Bevor sie jetzt losgehen und dieses Profil ausschreiben noch die wichtigsten Punkte: Der (zukünftige) Rolleninhaber zuallererst das Mindset, die Haltung mitbringen, die eine solchen Aktivität auf der Metaebene des Unternehmens erfordert und, nicht zuletzt, muss er die Vision der Organisation vollumfänglich mit tragen.
 

Was tun, wenn sich niemand findet?

Und wenn sie im Unternehmen nicht fündig werden oder eine Kombination von internem und externem Hofnarren suchen?

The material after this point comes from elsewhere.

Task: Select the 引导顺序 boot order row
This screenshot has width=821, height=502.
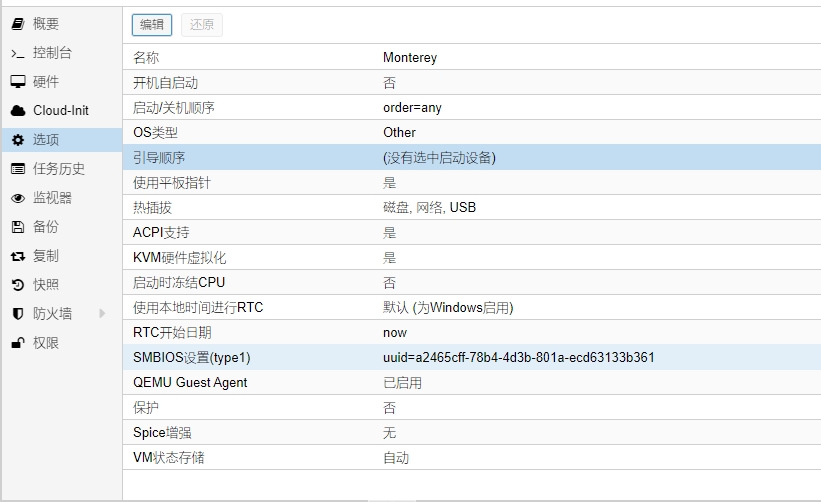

Gute Hofnarren kann man auch „draußen“ kaufen – sogar temporär, z.B. in Form eines „Anti-Beraters“ wie Sven Franke, einem meiner freiKopfler Kollegen, mir oder eines anderen Frei-, Quer- und Vordenkers. Dabei ist auch dies immer, gerade da es um Nachhaltigkeit geht, der Beginn einer langfristigen auf Vertrauen und Verbundenheit basierenden Begleitung und Zusammenarbeit, die viele gemeinsame Erfahrungen mit sich bringen wird. Entsprechend sorgsam und bewusst sollten Sie wählen.
 
Der moderne Hofnarr hat mit diesem Ansatz das Potenzial eben nicht der sprichwörtliche „fool with a tool“ zu sein, sondern tatsächlich Ihre ZUKUNFT heute schon bestmöglich auf den Weg zu bringen.
 
Aber vielleicht gefällt Ihnen ja auch der Begriff „Organisationsmentor´“ oder „OrgaMentor“ besser als der „Hofnarr“. Die Rolle ist dieselbe.
 
Was denken Sie? Gibt es den OrgaMentor in Ihrem Unternehmen schon? Wer könnte die Rolle füllen und die Aufgabe übernehmen?
 
P.S.: Mein Dank geht an
•den Harvard Business Manager für den Artikel zur richtigen Zeit,
Sven Franke und Stefanie Hornung für den Impuls durch das Interview im Blog der Zukunft Personal,
Franz-Peter Staudt für die angeregte Diskussion zum Thema auf dem Weg zu LeanTalkTV (zu den Schamanen schreibe ich dann demnächst mal 😉
Conny Dethloff und meine Kollegen und bekennenden Hofnarren bei den freiKopflern (Christoph Karsten und Heiko Bartlog) für die Diskussion zu Hofnarren in Unternehmen bei LATC17 – und an alle die bei dem Thema Resonanz verspürten,
Lukas Michel für seine immer wichtiger werdenden Impulse zum Redesign von Management,
•und an Lars Hahn für den Begriff „systematisch Kaffeetrinken“.